Aktuell: Hepatitisviren

Können von Haus- und Wildschweinen gewonnene Lebensmittel zur Quelle einer Infektion werden?

In rohen Leber- und Muskelfleischproben von Schweinen und Wildschweinen wurde bei Untersuchungen Virus-RNA nachgewiesen.
Das BfR geht daher davon aus, dass HEV durch rohes Fleisch und rohe Innereien wie Leber vom Schwein und vom Wildschwein übertragen werden können.

Werden diese Lebensmittel durch Kochen oder Braten ausreichend erhitzt,wird das Virus inaktiviert (zerstört) und eine Infektion für Verbraucherinnen und Verbraucher ist über diesen Weg unwahrscheinlich.

Bestimmte lokal hergestellte Wurstarten, die rohe Schweineleber enthielten, haben in Frankreich in der Vergangenheit zu Hepatitis E-Erkrankungen geführt. Solche Würste sollten vordem Verzehr durchgegart werden.

Die in Deutschland üblicherweise erhältlichen Leberwürste werden während der Herstellung einem Erhitzungsschritt zugeführt, der nach derzeitiger Einschätzung des BfR das Virus inaktiviert.

Ob durch andere Lebensmittel wie Rohwürste, die nicht erhitzt werden, HEV übertragen werden können, wenn die Rohstoffe von infizierten Tieren stammen, ist noch nicht vollständig geklärt.

Wie können sich Verbraucherinnen und Verbraucher vor einer HEV-Infektion schützen?

Verbraucher können durch ein gleichmäßiges und vollständiges Durcherhitzen der Lebensmittel durch Kochen oder Braten das Risiko einer HEV-Infektion deutlich verringern. Ein nur kurzes Aufkochen
oder Erhitzen in der Mikrowelle ist unzureichend, da HEV relativ hitzestabil ist.

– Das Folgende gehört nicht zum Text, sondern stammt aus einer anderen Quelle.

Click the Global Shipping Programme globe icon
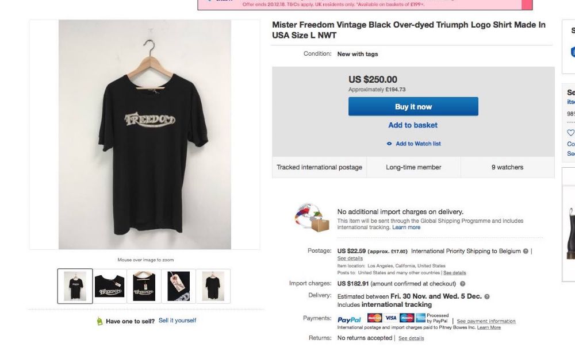pos(312,218)
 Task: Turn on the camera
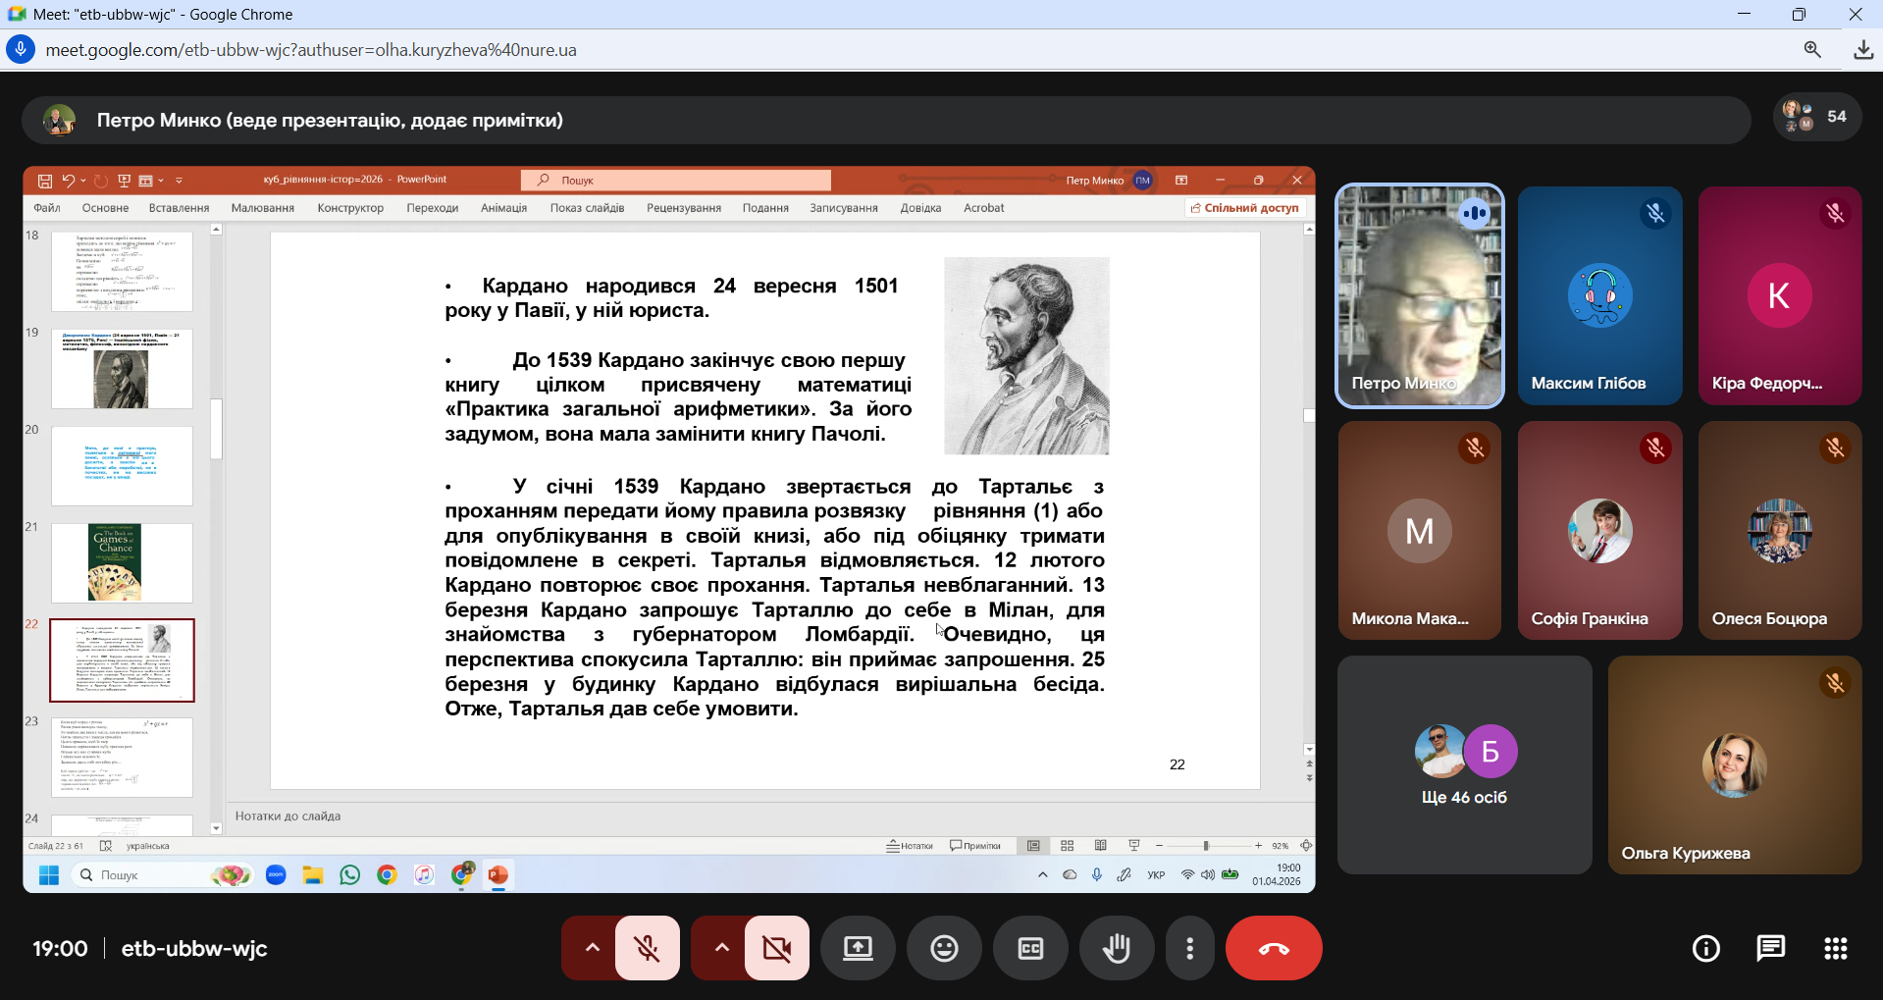776,948
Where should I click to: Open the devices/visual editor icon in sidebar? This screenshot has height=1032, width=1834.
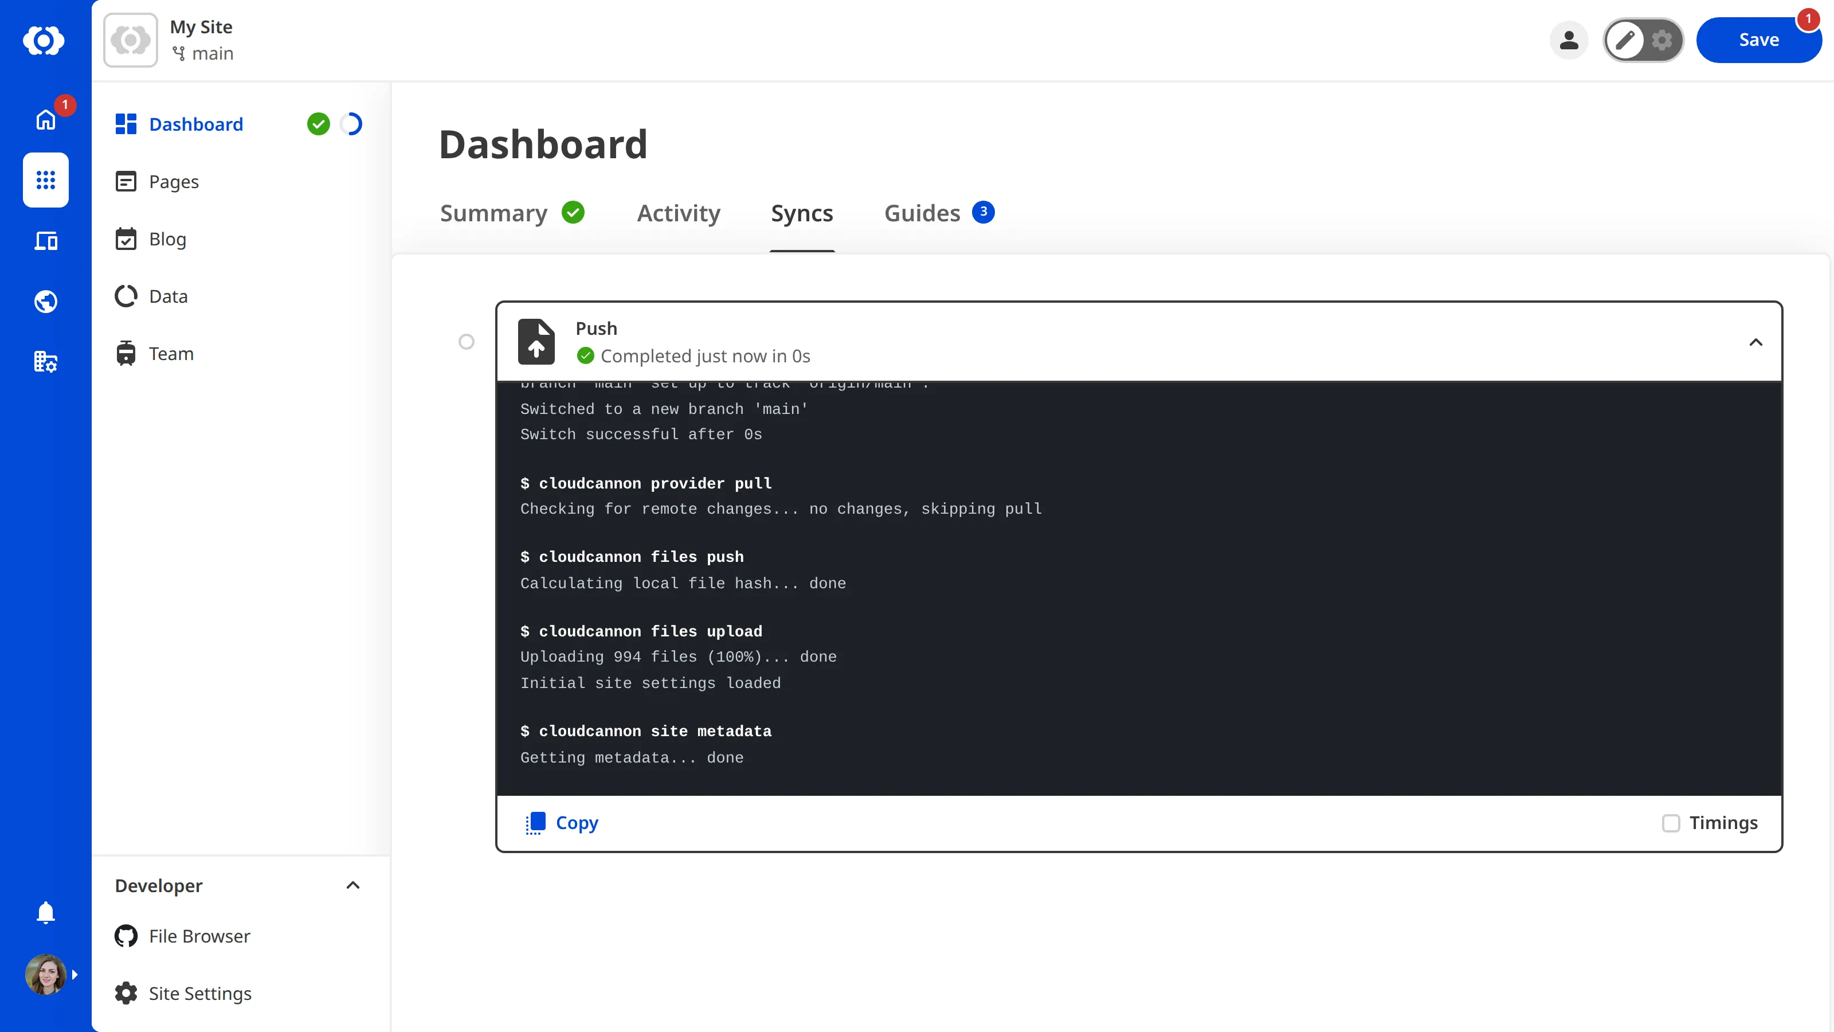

Auch das Tiefgefrieren der Lebensmittel hat auf die Viren keinen abtötenden Effekt. Weiterhin sollten Verbraucherinnen und Verbraucher, die das Risiko einer HEV-Infektion minimieren wollen, auf den Verzehr roher Fleischprodukte wie Mett und kurzgereifter Rohwürste (z.B. frische Mettwurst) verzichten.

Diese Empfehlung gilt insbesondere für besondersempfindliche Personengruppen (z.B. immungeschwächte Personen, Personen mit Vorschädigungen der Leber und Schwangere). Weitere Empfehlungen enthalten die Merkblätter des BfR „Schutz vor viralen Lebensmittelinfektionen“ und „Sicher verpflegt - Besonders empfindliche Personengruppen in Gemeinschaftseinrichtungen“.